---- SOURCE MATERIAL
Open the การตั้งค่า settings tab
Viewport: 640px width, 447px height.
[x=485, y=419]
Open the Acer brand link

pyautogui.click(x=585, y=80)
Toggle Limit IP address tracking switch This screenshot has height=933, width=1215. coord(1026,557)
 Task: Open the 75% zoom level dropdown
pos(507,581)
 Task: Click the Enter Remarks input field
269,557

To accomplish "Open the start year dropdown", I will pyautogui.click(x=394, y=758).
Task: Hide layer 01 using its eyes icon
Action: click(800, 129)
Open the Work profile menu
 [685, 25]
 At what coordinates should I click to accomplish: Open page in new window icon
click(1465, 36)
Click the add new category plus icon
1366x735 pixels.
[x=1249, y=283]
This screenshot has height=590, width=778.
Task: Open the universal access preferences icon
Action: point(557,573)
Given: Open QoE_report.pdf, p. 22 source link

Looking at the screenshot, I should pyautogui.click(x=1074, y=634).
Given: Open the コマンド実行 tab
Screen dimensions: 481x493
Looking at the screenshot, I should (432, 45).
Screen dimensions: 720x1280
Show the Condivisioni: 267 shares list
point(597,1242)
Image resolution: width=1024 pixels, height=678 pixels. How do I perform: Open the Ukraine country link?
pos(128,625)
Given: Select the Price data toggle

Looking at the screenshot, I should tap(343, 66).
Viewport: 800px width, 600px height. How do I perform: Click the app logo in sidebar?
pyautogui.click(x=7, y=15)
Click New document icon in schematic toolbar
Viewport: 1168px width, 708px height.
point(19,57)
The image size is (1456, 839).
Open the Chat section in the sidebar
--------
EXERCISE INSTRUCTIONS
Repeat the records exactly, leaving out none of them.

TASK RESULT
Open the การตั้งค่า settings tab
Viewport: 640px width, 447px height.
[x=485, y=419]
Open the Acer brand link

pyautogui.click(x=585, y=80)
Toggle Limit IP address tracking switch This screenshot has height=933, width=1215. coord(1026,557)
 Task: Open the 75% zoom level dropdown
pos(507,581)
 Task: Click the Enter Remarks input field
269,557

To accomplish "Open the start year dropdown", I will pyautogui.click(x=394, y=758).
Task: Hide layer 01 using its eyes icon
Action: click(800, 129)
Open the Work profile menu
 [685, 25]
 At what coordinates should I click to accomplish: Open page in new window icon
click(1465, 36)
Click the add new category plus icon
1366x735 pixels.
[x=1249, y=283]
This screenshot has height=590, width=778.
Task: Open the universal access preferences icon
Action: point(557,573)
Given: Open QoE_report.pdf, p. 22 source link

Looking at the screenshot, I should pyautogui.click(x=1074, y=634).
Given: Open the コマンド実行 tab
Screen dimensions: 481x493
Looking at the screenshot, I should (432, 45).
Screen dimensions: 720x1280
Show the Condivisioni: 267 shares list
point(597,1242)
Image resolution: width=1024 pixels, height=678 pixels. How do I perform: Open the Ukraine country link?
pos(128,625)
Given: Select the Price data toggle

Looking at the screenshot, I should tap(343, 66).
Viewport: 800px width, 600px height. How do I perform: Click the app logo in sidebar?
pyautogui.click(x=7, y=15)
Click New document icon in schematic toolbar
Viewport: 1168px width, 708px height.
point(19,57)
The image size is (1456, 839).
Open the Chat section in the sidebar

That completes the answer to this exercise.